### Tasks
1) Answer these questions from the curve-sketching passage:
(a) What value is given for f(3) at x = 3?
(b) What is the final item in the list of steps for sketching the shape of a function?
(c) What horizontal asymptote is given for f(x) = x/(x² − 1)?
2) Copy out everything in the listing from the line containing "The height and width of the screenshot is (488, 733)." down to the line containing "Looking at the screenshot, I should point(307,64).", with both of those lines included.

### Passage to read
========================================================================
At $x = 3$ , $f (3) = 0$ . The function is decreasing, so $f^{'} (3) < 0$ . The graph is concave up, so $f^{''} (3) > 0$ . This matches $f^{'} (3) < f (3) < f^{''} (3)$ , so this is the correct point.

Curve sketching

You may have sketched general shapes of polynomial, rational, exponential, and other functions in Precalculus by finding intercepts and end behavior. With calculus, you can sketch more accurate graphs because derivatives tell you where the function increases/decreases and where it changes concavity.

To sketch the shape of a function:

Find domain, $x$ and $y$ -intercepts, and asymptotes (if any)
Find critical points (1st derivative $f^{'}$ )
Test intervals for increasing/decreasing behavior of $f$ and/or classify extrema
Find inflection points (2nd derivative $f^{''}$ )
Test intervals for concavity of $f$
Piece it all together

Sketch the graph of

$f (x) = \frac{x}{x ^{2} - 1}$

Solution

(spoiler)

Step 1: Asymptotes, intercepts, domain

Vertical asymptotes: $x = 1$ and $x = - 1$
Horizontal asymptote: $y = 0$
$x$ -intercepts (when $y = 0$ ): $(0, 0)$
$y$ -intercept (when $x = 0$ ): $(0, 0)$
Domain: $(- \infty, - 1) \cup (- 1, 1) \cup (1, \infty)$

Step 2: 1st derivative

Start with the quotient rule:

$f^{'} (x) = \frac{( x ^{2} - 1 ) ( 1 ) - ( x ) ( 2 x )}{( x ^{2} - 1 ) ^{2}}$

$= \frac{x ^{2} - 1 - 2 x ^{2}}{( x ^{2} - 1 ) ^{2}}$

$= \frac{- x ^{2} - 1}{( x ^{2} - 1 ) ^{2}}$

Now identify where $f^{'} (x)$ is zero or undefined.

$f^{'} (x)$ is undefined when $x = - 1$ and $x = 1$ . These are vertical asymptotes where $f (x)$ is undefined, so they are not critical points of $f$ .

$f^{'} (x) = 0$ when $- x^{2} - 1 = 0$ , which has no real solutions. So there are no relative extrema.

Step 3: Sign of $f^{'} (x)$

Choose a test point in each interval of the domain (split by the vertical asymptotes at $x = - 1$ and $x = 1$ ) and determine the sign of $f^{'} (x)$ . Here’s the sign diagram:

Since the 1st derivative is negative, $f (x)$ is decreasing on all three intervals of its domain. When you sketch, it often helps to mark where $f$ is undefined (open circles at the asymptotes) and to draw arrows showing the direction of decrease.
========================================================================
### Data provided

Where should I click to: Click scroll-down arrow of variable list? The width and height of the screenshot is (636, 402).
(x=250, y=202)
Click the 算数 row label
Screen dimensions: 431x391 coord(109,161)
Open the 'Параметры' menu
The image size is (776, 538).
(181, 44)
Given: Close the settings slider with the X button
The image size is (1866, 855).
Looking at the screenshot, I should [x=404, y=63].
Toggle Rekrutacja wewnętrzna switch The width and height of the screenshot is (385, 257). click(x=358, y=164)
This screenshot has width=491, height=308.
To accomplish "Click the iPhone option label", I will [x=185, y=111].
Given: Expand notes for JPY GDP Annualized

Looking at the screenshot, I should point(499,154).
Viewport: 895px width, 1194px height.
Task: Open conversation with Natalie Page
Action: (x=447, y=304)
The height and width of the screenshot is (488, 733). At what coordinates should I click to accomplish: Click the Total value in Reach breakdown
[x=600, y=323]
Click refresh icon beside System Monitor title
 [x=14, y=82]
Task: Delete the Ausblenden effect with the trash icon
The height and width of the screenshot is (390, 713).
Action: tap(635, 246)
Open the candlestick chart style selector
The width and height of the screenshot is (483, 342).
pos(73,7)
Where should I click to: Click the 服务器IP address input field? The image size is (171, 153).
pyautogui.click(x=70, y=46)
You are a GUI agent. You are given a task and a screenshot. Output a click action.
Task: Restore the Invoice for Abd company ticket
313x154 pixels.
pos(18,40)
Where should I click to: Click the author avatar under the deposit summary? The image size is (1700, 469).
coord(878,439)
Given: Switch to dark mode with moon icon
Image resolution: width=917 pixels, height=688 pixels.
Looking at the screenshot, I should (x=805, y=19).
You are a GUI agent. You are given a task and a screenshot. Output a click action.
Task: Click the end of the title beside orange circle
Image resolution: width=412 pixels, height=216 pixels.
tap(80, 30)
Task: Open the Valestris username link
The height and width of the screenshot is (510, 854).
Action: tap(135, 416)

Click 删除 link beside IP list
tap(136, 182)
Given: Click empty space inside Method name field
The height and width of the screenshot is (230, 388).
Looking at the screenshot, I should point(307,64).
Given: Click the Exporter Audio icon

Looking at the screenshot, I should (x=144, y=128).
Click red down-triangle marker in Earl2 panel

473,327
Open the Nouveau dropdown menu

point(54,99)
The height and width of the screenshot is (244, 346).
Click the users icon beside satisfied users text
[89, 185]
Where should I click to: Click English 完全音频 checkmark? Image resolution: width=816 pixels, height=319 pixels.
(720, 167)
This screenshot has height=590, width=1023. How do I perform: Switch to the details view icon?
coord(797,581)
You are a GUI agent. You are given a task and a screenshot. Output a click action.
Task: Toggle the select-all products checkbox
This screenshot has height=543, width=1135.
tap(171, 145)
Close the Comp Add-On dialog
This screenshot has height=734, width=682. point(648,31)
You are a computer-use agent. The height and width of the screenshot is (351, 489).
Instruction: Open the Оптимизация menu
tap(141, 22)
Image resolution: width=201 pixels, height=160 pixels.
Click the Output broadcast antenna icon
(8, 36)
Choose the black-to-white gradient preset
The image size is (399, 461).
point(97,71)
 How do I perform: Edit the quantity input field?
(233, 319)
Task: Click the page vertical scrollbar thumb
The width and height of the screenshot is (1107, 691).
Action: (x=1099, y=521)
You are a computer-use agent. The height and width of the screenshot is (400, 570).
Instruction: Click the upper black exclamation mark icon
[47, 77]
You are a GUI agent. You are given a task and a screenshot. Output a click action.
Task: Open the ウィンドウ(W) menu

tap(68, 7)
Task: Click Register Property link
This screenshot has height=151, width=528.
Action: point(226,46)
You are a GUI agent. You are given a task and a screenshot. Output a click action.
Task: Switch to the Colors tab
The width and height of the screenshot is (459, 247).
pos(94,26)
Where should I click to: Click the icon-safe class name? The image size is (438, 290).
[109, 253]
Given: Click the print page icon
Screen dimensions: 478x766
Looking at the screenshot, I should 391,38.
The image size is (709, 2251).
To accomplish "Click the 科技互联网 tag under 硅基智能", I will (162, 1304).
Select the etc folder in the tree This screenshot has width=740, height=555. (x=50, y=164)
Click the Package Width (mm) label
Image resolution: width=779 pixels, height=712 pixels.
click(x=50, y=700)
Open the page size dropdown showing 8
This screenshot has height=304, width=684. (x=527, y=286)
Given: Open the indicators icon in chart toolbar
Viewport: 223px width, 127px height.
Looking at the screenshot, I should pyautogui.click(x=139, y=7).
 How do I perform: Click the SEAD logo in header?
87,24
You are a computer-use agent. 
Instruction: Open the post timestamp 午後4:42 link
========================================================================
### Solutions per task
1)
(a) f(3) = 0
(b) Piece it all together
(c) y = 0

2)
The height and width of the screenshot is (488, 733). At what coordinates should I click to accomplish: Click the Total value in Reach breakdown
[x=600, y=323]
Click refresh icon beside System Monitor title
 [x=14, y=82]
Task: Delete the Ausblenden effect with the trash icon
The height and width of the screenshot is (390, 713).
Action: tap(635, 246)
Open the candlestick chart style selector
The width and height of the screenshot is (483, 342).
pos(73,7)
Where should I click to: Click the 服务器IP address input field? The image size is (171, 153).
pyautogui.click(x=70, y=46)
You are a GUI agent. You are given a task and a screenshot. Output a click action.
Task: Restore the Invoice for Abd company ticket
313x154 pixels.
pos(18,40)
Where should I click to: Click the author avatar under the deposit summary? The image size is (1700, 469).
coord(878,439)
Given: Switch to dark mode with moon icon
Image resolution: width=917 pixels, height=688 pixels.
Looking at the screenshot, I should (x=805, y=19).
You are a GUI agent. You are given a task and a screenshot. Output a click action.
Task: Click the end of the title beside orange circle
Image resolution: width=412 pixels, height=216 pixels.
tap(80, 30)
Task: Open the Valestris username link
The height and width of the screenshot is (510, 854).
Action: tap(135, 416)

Click 删除 link beside IP list
tap(136, 182)
Given: Click empty space inside Method name field
The height and width of the screenshot is (230, 388).
Looking at the screenshot, I should point(307,64).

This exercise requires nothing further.